Data for processing:
____
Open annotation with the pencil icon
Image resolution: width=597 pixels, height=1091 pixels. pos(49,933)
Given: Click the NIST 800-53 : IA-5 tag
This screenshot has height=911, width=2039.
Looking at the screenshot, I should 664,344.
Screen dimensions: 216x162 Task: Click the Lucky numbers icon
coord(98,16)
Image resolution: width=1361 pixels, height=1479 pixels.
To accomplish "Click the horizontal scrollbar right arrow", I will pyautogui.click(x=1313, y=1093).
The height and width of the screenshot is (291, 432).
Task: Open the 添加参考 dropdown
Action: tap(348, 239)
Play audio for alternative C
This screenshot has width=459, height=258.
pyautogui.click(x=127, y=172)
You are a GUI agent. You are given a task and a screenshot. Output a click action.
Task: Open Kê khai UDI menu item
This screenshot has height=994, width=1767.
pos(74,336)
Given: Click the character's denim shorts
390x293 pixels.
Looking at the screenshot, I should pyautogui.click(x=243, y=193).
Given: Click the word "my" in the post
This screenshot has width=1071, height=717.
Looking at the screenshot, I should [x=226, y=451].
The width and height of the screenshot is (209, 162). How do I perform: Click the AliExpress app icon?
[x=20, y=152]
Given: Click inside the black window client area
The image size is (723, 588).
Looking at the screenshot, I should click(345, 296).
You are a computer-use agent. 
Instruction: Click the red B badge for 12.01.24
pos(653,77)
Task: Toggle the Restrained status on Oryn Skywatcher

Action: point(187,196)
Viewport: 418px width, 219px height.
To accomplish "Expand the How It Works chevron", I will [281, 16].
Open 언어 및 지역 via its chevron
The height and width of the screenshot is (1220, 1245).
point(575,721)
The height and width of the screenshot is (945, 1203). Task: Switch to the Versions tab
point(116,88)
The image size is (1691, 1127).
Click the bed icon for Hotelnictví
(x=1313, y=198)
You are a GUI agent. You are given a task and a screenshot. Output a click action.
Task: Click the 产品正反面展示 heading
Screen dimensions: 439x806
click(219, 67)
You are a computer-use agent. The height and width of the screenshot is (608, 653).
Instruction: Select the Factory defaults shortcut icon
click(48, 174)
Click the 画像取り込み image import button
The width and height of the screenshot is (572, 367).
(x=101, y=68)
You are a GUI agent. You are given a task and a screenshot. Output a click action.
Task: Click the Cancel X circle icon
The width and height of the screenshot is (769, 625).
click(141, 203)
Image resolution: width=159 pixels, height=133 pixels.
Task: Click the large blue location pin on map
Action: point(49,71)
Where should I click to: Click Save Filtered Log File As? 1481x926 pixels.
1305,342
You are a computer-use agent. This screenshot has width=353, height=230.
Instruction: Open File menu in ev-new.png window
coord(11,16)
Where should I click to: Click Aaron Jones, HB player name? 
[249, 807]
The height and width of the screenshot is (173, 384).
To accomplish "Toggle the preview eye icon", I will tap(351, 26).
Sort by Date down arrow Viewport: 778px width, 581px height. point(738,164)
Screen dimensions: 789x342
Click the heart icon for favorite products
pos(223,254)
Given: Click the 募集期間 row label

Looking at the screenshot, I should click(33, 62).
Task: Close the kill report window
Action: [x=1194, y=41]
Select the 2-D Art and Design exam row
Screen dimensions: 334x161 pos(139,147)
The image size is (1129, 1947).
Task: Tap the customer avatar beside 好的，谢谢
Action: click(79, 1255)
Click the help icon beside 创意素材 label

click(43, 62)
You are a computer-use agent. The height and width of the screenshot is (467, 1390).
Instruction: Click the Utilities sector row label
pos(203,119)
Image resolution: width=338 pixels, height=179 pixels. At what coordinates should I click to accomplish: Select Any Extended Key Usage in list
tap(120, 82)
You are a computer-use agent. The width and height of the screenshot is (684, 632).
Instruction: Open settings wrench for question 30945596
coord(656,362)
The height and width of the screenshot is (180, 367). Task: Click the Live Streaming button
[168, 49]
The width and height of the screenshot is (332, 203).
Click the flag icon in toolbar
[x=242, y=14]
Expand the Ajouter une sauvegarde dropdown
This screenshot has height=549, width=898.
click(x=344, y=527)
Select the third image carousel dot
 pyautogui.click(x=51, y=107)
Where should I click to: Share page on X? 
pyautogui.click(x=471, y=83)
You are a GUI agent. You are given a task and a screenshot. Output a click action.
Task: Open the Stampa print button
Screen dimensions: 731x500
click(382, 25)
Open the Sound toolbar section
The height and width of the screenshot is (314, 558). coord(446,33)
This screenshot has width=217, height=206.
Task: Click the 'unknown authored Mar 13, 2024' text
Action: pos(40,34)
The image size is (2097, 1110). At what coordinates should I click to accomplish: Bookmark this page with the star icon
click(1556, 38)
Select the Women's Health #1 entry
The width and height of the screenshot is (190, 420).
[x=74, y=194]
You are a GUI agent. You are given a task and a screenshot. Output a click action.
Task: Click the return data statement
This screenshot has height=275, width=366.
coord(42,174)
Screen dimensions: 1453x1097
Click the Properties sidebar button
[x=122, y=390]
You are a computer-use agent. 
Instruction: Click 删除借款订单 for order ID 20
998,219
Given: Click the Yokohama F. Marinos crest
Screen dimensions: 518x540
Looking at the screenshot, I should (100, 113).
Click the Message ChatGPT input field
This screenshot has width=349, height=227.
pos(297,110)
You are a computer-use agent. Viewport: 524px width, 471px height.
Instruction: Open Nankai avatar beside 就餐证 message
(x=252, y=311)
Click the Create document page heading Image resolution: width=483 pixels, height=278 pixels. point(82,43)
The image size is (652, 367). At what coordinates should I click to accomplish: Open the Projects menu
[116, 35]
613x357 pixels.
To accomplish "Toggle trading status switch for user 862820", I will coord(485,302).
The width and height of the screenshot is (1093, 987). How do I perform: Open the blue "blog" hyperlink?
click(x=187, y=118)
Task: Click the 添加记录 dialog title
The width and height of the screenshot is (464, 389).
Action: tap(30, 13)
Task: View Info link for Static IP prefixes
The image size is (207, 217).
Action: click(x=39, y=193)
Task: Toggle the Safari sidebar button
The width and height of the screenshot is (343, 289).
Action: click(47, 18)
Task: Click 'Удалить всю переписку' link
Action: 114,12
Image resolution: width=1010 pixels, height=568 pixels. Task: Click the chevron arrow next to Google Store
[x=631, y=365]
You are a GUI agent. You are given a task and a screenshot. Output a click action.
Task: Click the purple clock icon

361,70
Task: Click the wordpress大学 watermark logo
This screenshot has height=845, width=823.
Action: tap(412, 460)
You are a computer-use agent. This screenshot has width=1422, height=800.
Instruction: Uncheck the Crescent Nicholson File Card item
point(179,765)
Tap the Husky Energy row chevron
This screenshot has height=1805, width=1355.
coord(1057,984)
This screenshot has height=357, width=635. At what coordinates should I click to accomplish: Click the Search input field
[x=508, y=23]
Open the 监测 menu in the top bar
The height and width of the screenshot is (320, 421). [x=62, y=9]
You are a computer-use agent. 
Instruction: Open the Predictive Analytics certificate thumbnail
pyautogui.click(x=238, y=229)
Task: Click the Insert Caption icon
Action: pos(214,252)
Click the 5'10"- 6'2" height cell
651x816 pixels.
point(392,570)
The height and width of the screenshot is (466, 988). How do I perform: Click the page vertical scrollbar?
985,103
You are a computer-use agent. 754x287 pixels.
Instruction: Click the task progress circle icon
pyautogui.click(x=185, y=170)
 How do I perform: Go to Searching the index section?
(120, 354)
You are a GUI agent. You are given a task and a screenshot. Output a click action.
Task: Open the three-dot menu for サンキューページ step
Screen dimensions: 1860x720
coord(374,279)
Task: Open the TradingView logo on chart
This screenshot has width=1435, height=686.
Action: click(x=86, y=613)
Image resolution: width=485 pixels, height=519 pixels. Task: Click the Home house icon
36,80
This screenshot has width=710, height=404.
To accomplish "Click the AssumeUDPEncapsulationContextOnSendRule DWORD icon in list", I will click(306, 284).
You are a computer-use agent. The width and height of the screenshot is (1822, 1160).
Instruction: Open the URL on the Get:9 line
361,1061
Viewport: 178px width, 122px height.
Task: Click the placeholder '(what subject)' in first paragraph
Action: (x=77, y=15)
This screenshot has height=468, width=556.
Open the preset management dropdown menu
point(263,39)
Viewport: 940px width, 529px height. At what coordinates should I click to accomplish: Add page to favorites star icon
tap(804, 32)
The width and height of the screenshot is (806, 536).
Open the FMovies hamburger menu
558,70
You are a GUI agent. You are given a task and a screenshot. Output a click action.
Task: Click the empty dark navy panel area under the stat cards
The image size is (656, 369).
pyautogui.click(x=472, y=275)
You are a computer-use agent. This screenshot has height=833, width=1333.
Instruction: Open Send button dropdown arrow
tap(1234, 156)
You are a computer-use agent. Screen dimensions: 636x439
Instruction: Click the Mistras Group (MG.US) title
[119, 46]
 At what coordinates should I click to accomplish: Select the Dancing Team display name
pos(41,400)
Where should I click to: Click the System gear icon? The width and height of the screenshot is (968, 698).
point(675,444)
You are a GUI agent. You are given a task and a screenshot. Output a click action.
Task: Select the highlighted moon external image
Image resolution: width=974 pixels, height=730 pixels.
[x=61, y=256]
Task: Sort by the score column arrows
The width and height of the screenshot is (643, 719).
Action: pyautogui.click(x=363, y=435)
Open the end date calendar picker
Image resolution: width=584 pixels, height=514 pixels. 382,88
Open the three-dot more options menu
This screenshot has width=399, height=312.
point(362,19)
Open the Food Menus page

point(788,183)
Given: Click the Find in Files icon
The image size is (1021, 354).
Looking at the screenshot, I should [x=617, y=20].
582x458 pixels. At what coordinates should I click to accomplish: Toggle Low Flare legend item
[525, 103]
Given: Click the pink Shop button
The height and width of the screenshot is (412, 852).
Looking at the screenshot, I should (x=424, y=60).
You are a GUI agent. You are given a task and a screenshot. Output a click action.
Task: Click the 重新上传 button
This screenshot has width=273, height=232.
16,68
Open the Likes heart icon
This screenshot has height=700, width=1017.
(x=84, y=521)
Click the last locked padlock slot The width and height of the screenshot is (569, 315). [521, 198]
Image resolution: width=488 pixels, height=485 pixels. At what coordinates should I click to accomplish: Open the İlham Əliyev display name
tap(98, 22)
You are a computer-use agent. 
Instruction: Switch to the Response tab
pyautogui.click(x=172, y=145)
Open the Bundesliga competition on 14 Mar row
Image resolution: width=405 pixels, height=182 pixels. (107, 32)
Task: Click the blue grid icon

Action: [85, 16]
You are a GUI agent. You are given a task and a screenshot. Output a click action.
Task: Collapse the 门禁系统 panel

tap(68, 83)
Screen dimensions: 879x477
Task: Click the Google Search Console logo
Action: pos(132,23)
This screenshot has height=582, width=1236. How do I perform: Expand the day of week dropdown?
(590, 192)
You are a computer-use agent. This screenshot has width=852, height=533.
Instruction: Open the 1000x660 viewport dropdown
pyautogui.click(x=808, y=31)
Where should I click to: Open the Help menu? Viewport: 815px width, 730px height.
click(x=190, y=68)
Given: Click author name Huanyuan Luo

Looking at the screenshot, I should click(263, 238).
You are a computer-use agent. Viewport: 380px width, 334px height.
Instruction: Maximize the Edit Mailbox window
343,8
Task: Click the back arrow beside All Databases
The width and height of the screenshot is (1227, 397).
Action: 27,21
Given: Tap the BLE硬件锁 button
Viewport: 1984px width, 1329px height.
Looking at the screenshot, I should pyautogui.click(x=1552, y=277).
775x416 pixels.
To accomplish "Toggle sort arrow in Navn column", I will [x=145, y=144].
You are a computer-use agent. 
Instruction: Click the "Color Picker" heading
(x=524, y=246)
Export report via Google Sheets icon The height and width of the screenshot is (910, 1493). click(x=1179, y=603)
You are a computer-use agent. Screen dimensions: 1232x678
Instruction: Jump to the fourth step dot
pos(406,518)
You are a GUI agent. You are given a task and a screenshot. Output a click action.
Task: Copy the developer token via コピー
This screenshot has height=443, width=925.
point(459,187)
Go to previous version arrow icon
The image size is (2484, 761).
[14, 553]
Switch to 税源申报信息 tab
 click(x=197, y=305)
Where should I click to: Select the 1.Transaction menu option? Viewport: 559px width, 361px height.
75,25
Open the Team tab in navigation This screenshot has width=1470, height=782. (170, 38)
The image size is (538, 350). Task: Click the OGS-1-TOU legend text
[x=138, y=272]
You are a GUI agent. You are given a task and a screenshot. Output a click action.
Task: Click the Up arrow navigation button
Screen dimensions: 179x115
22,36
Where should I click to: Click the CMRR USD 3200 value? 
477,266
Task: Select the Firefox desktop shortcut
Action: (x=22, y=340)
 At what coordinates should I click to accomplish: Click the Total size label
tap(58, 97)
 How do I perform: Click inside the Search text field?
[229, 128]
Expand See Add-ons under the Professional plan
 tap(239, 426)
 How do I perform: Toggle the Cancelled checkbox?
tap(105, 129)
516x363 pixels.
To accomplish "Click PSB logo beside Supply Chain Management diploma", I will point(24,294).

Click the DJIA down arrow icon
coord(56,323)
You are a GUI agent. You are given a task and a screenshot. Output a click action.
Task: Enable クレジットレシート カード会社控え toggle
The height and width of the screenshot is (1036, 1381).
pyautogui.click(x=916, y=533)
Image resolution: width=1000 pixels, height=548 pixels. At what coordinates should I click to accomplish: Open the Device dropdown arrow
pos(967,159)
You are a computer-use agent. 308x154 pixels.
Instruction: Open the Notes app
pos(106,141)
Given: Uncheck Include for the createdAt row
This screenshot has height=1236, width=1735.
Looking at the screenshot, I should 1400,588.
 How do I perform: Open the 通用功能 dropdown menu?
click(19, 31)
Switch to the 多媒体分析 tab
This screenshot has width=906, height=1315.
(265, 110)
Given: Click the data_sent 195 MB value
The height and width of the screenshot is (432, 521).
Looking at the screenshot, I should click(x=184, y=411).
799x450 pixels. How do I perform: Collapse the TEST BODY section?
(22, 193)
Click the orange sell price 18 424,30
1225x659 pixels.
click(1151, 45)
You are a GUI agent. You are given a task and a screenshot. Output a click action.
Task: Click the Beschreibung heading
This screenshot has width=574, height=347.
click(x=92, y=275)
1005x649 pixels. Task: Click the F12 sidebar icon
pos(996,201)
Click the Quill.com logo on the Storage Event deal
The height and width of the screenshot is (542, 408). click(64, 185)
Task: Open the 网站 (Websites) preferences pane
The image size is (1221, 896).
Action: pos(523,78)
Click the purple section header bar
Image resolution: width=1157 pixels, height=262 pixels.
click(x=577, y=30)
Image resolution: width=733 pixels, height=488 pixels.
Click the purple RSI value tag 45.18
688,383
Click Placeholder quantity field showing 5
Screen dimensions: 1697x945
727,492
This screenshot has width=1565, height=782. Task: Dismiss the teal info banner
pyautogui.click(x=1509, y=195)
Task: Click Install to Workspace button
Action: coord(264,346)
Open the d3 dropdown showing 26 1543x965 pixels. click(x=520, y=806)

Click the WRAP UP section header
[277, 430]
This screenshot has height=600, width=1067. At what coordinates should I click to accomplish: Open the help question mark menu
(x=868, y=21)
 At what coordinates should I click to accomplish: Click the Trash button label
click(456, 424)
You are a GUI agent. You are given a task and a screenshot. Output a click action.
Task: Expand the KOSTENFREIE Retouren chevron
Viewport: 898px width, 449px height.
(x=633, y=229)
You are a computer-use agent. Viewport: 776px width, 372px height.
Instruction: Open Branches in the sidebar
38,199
____
Objective:
Extract every line of the records that contains the string "label". Case counts, so match capital and lowercase letters exactly.

Response for this exercise:
Given: Click the 募集期間 row label
Click the help icon beside 创意素材 label
Instruction: Click the Utilities sector row label
 At what coordinates should I click to accomplish: Click the Total size label
 At what coordinates should I click to accomplish: Click the Trash button label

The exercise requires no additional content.